Community-level birth and mortality data were obtained from Manhiça's demographic surveillance system. IBD cases were captured through ongoing surveillance at Manhiça district hospital. Stored GBS isolates from cases underwent serotyping by multiplex PCR, antimicrobial susceptibility testing, and whole genome sequencing.

RESULTS

There were 437 IBD cases, including 57 GBS cases. Significant declines in overall IBD, neonatal mortality, and stillbirth rates were observed (P<0.0001), but not for GBS (P = 0.17). In 2015, GBS was the leading cause of young infant IBD (2.7 per 1,000 live births). Among 35 GBS isolates available for testing, 31 (88.6%) were highly related serotype III isolates within multilocus sequence types (STs) 17 (68.6%) or 109 (20.0%). All seven ST109 isolates (21.9%) had elevated minimum inhibitory concentration (MIC) to penicillin (≥0.12 μg/mL) associated with penicillin-binding protein (PBP) 2x substitution G398A. Epidemiologic and molecular data suggest this is a well-established clone.

CONCLUSION

A notable young infant GBS disease burden persisted despite improvements in overall maternal and neonatal health. We report an established strain with pbp2x point mutation, a first-step mutation associated with reduced penicillin susceptibility within a well-known virulent lineage in rural Mozambique. Our findings further underscores the need for non-antibiotic GBS prevention strategies.

摘要

背景

正在研发的B族链球菌(GBS)疫苗有望预防幼儿的GBS疾病。撒哈拉以南非洲的疾病负担估计最高,不过关于发病率和流行菌株的数据有限。
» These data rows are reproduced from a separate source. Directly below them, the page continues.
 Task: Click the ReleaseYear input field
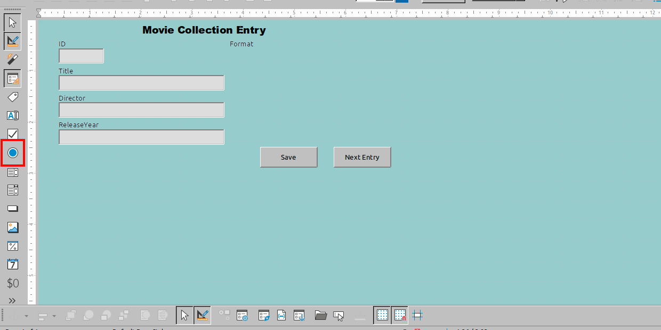141,137
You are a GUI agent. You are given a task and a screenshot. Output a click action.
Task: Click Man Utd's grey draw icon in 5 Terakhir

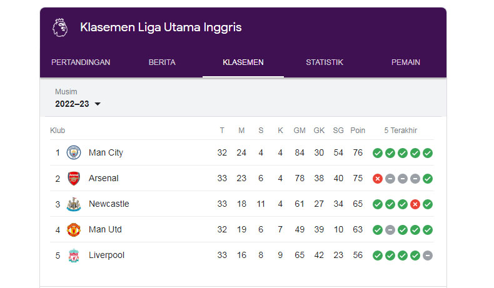click(x=390, y=230)
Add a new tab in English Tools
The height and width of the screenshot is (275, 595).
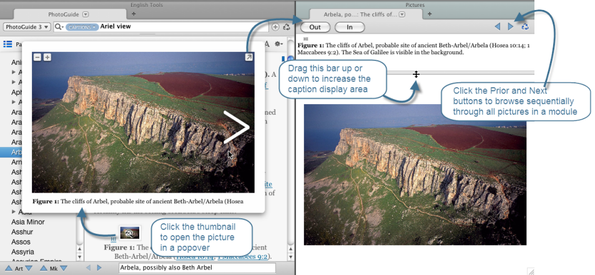[134, 14]
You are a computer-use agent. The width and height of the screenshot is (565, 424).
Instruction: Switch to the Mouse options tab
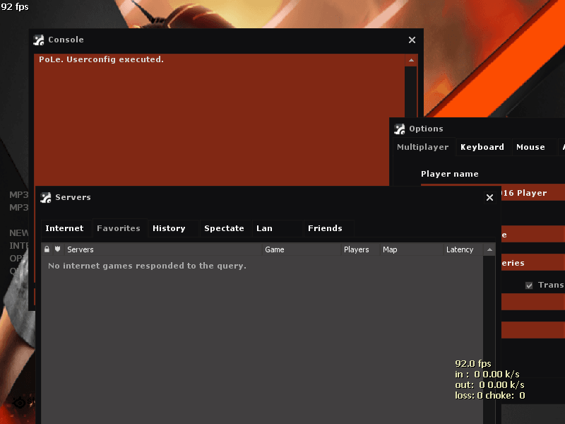click(530, 147)
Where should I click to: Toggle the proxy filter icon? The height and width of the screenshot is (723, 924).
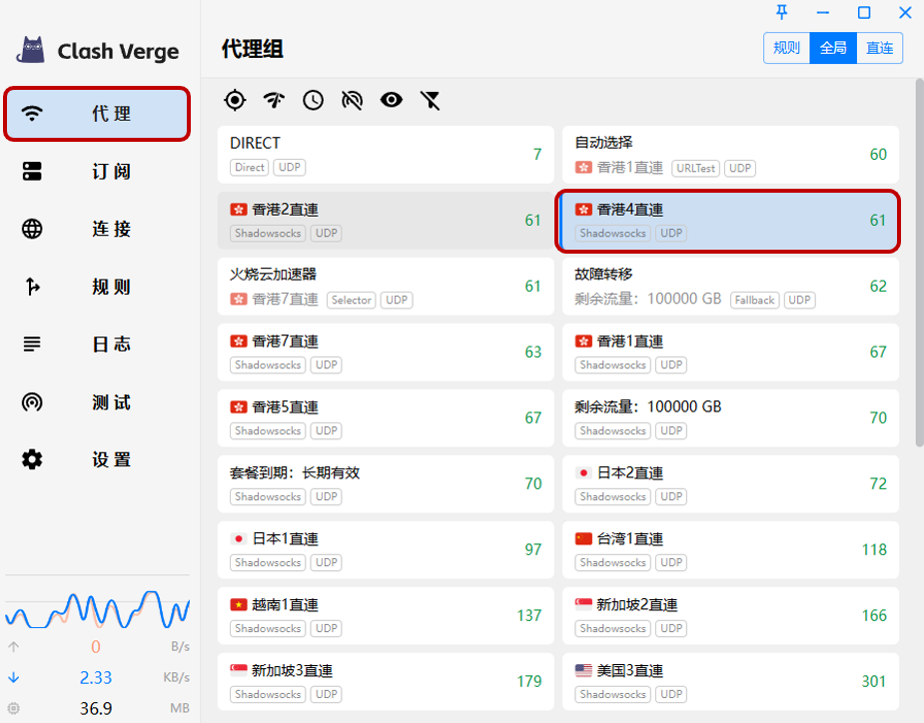430,100
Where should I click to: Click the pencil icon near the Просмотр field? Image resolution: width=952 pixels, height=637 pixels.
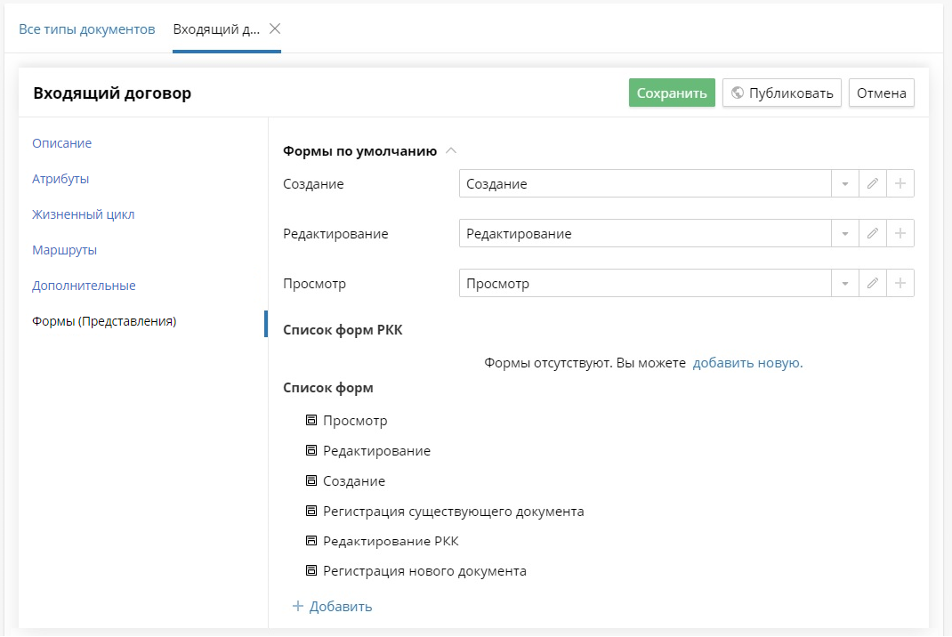pyautogui.click(x=873, y=283)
我们描述了2001年至2015年莫桑比克农村地区90日龄以下婴儿侵袭性细菌疾病(IBD)的趋势,重点关注GBS的流行病学和菌株特征。

方法

社区层面的出生和死亡数据来自曼希卡人口监测系统。IBD病例通过曼希卡区医院的持续监测获取。对病例中储存的GBS分离株进行多重PCR血清分型、药敏试验和全基因组测序。

结果

共有437例IBD病例,其中57例为GBS病例。总体IBD、新生儿死亡率和死产率均显著下降(P<0.0001),但GBS病例数未下降(P = 0.17)。2015年,GBS是幼儿IBD的主要病因(每1000例活产中有2.7例)。在35株可供检测的GBS分离株中,31株(88.6%)是多位点序列类型(STs)17(68.6%)或109(20.0%)内高度相关的血清型III分离株。所有7株ST109分离株(21.9%)对青霉素的最低抑菌浓度(MIC)升高(≥0.12μg/mL),与青霉素结合蛋白(PBP)2x替代G398A有关。流行病学和分子数据表明这是一个已确立的克隆株。

结论

尽管孕产妇和新生儿的总体健康状况有所改善,但幼儿GBS疾病负担仍然显著。我们报告了一株具有pbp2x点突变的已确立菌株,这是莫桑比克农村地区一个著名的致病谱系中与青霉素敏感性降低相关的第一步突变。我们的研究结果进一步强调了非抗生素GBS预防策略的必要性。